Is any test preparation needed to ensure the quality of the sample?

Tell the healthcare practitioner about any use of antibiotics or, if you are a woman, douches or vaginal creams. You may be asked to avoid using these within 24 hours before testing vaginal samples since they may affect test results. Menstruation will not affect results. You may be instructed to wait one to two hours after you last urinated before collecting a urine sample. Follow any instructions you are given.

Accordion Title
Common Questions
  • How is it used?

    The test is used in two ways:  

    • to diagnose the cause of symptoms, and
    • to screen sexually active people for infection with the bacterium.

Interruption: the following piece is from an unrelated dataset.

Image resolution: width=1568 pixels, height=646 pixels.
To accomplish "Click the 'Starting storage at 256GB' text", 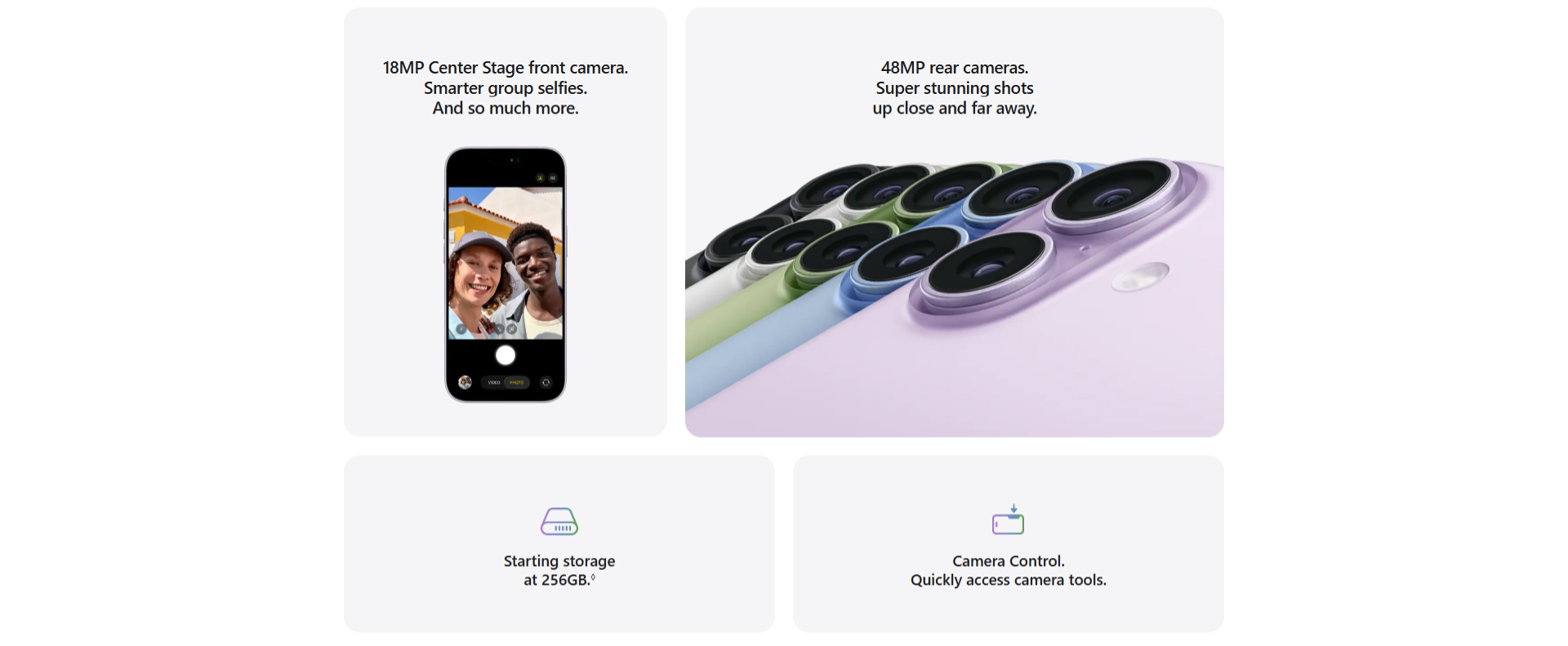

    A definitive diagnosis is important because chlamydia can resemble gonorrhoea, and the two infections require different antibiotic treatment.

  • When is it requested?

    A doctor may request the test if you have symptoms such as vaginal discharge and abdominal pain (for women) or unusual discharge from the penis or pain on urination (for men). However, about 70% of infected women and 50% of infected men show no active symptoms, but can still infect a sexual partner without knowing. Risk factors for Chlamydia infection include age under 25 years, having new or multiple sexual partners, having sex with someone who has other partners, and not using barrier contraceptives such as condoms. You may wish, or your doctor may suggest, that you be screened for the infection if you have any these risk factors.

  • What does the test result mean?

    A positive test indicates an active infection that requires treatment with a course of antibiotics.

  • Is there anything else I should know?

    Chlamydia is often called “the silent epidemic” because infections are very common yet many people do not know that they are infected. Chlamydia is especially widespread among young people under the age of 25. A National Chlamydia Screening Programme is underway in England, to screen for the infection in asymptomatic sexually active men and women under 25 years of age. The aim of the programme is to reduce infection rates and spread of the disease, to so reduce the consequences of untreated infections.

    Chlamydia is easily treated, but if left untreated, it can cause severe reproductive and other health problems, particularly in women. If you are infected, your sexual partner(s) should also be tested and treated as well.

    People who are infected have a higher risk of developing other sexually transmitted diseases, including a 3 to 5 times greater risk of acquiring HIV if exposed to it.

    The diagnosis of a sexually transmitted disease should not be ruled out if the test is negative; patients' clinical symptoms and history should also be considered.

  • What are the symptoms of chlamydia?

    Most infected people have no symptoms, so they do not seek treatment. For women, symptoms (if they occur) include bleeding between menstrual periods and after sexual intercourse, abdominal pain, painful intercourse, and an abnormal vaginal discharge. For men, symptoms include pus or milky discharge from the penis. Both sexes can experience painful or frequent urination.

  • What will happen if I don’t get treated?

    If left untreated, women may develop pelvic inflammatory disease (PID) from areas of infection that start on the cervix but that can spread to the fallopian tubes and ovaries. This can cause infertility infertility and increase the risk of tubal or ectopic pregnancy, which may be fatal. Women who are infected and pregnant may experience heavy bleeding before delivery and premature rupture of the membranes. Men may develop pain and swelling of the testicles due to epidydimitis and may become sterile. Both sexes may develop rectal itching and red, swollen, itchy eyes and arthritis.

  • How is chlamydia transmitted?

    It is generally transmitted through sexual contact (oral, vaginal, or anal) with an infected partner. An infected mother can spread the disease to her baby during childbirth. These babies are in danger of developing conjunctivitis (an inflammation of the eyesthat can threaten eyesight) and pneumonia.

  • How is it treated?

    Chlamydia can be easily treated with a course of antibiotics.

  • How can it be prevented?

    Sexually active men and women can reduce their risk of chlamydia by reducing their numbers of partners and by using condoms correctly and consistently during sexual intercourse.